**DATA FOR REVIEW**:
.....
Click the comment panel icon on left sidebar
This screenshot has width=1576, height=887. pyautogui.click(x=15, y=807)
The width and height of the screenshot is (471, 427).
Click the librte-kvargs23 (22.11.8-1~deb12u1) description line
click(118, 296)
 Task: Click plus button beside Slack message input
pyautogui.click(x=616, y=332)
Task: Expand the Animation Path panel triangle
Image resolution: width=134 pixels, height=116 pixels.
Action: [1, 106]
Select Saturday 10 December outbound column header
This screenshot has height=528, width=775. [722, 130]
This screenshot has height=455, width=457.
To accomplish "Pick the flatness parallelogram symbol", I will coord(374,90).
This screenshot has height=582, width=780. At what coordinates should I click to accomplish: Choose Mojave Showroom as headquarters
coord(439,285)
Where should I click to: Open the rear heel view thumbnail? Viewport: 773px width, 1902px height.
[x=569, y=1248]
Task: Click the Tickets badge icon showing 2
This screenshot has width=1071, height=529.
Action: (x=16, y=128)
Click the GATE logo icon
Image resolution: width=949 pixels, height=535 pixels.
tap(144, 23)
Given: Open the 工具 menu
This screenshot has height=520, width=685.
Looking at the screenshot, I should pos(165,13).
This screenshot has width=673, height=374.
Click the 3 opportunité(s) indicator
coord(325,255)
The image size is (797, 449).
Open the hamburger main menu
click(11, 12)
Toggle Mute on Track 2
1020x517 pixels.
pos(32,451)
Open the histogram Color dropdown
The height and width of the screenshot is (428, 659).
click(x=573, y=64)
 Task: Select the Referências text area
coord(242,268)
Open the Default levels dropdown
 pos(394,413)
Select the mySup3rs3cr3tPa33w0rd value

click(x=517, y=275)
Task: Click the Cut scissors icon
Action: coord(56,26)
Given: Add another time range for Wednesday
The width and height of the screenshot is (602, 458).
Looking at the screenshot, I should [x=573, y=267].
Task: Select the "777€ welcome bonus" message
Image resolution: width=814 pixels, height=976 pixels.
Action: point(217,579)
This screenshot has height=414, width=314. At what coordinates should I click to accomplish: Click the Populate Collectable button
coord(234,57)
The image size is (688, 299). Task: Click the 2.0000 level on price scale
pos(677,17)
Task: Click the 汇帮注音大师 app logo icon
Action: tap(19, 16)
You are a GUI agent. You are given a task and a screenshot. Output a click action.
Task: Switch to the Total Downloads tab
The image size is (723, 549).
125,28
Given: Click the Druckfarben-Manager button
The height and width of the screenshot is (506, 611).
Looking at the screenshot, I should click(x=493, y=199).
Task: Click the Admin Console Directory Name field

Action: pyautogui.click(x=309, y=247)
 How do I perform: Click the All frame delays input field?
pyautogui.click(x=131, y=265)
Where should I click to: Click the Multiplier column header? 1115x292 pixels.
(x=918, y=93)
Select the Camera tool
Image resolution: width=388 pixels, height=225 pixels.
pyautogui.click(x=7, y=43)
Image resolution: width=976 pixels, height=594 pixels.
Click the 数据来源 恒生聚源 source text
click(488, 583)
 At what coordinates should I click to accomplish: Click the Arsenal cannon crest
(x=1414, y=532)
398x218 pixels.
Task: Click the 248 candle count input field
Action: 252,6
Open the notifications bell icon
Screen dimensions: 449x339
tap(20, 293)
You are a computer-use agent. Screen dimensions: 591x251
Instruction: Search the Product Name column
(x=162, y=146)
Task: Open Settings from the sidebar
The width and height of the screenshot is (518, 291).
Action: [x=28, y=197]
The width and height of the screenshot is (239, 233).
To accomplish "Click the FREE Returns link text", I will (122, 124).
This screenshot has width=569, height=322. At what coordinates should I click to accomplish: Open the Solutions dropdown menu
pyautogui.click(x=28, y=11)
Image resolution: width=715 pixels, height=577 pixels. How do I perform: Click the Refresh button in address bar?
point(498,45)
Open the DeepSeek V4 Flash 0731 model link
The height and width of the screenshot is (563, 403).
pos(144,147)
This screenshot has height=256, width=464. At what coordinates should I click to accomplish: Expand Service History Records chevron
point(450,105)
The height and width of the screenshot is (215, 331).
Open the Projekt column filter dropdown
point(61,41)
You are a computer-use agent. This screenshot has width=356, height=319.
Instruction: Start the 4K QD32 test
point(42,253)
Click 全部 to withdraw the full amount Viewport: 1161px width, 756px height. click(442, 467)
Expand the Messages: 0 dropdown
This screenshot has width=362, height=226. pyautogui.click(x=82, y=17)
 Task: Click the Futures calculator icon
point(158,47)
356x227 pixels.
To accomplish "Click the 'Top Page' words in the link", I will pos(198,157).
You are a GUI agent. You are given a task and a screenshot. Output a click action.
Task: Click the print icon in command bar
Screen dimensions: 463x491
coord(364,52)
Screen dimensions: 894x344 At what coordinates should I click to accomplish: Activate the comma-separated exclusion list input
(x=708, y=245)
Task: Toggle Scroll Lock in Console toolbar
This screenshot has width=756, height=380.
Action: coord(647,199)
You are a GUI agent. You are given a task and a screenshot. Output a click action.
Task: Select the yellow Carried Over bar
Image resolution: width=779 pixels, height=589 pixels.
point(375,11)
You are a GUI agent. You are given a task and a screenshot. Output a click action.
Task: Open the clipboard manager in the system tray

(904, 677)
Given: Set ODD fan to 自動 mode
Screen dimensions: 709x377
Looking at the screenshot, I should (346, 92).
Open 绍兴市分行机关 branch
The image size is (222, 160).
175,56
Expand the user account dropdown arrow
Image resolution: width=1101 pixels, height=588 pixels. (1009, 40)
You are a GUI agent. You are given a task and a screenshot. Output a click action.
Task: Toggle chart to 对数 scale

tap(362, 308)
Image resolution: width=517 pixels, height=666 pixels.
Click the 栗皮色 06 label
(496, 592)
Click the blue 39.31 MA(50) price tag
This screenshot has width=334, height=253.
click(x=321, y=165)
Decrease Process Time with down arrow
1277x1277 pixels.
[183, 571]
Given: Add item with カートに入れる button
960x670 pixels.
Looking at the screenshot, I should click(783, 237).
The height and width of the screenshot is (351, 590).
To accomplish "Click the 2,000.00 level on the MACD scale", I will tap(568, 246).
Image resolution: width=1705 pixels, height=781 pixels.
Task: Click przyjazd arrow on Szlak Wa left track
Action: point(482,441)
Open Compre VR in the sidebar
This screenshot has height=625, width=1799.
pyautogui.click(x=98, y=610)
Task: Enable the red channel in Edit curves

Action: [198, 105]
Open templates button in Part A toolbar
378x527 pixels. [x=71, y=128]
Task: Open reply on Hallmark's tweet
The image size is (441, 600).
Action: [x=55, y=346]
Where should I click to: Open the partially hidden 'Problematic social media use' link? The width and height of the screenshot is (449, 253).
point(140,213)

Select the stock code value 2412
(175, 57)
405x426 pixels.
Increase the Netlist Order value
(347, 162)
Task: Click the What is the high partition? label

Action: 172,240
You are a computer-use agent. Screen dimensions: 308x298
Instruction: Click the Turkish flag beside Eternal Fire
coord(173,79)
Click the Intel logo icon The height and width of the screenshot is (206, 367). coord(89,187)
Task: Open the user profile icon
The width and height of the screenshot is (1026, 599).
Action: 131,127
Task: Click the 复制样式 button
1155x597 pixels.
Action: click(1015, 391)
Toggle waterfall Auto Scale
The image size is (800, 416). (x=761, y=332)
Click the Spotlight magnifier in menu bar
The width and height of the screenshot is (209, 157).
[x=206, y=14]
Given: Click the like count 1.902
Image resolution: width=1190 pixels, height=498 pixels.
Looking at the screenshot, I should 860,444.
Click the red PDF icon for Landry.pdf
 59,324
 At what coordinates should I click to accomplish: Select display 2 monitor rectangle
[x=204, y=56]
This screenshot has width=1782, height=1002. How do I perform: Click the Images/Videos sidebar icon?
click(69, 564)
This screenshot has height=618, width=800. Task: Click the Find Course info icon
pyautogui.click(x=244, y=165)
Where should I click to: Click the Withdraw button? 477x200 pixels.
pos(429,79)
.....
**PROBLEM DESCRIPTION**: Take the line that holds "Image resolution: width=1190" as the first line and the last line of the data as the final one. Retype everything between, both included, exactly.

**TASK ANSWER**:
Image resolution: width=1190 pixels, height=498 pixels.
Looking at the screenshot, I should 860,444.
Click the red PDF icon for Landry.pdf
 59,324
 At what coordinates should I click to accomplish: Select display 2 monitor rectangle
[x=204, y=56]
This screenshot has width=1782, height=1002. How do I perform: Click the Images/Videos sidebar icon?
click(69, 564)
This screenshot has height=618, width=800. Task: Click the Find Course info icon
pyautogui.click(x=244, y=165)
Where should I click to: Click the Withdraw button? 477x200 pixels.
pos(429,79)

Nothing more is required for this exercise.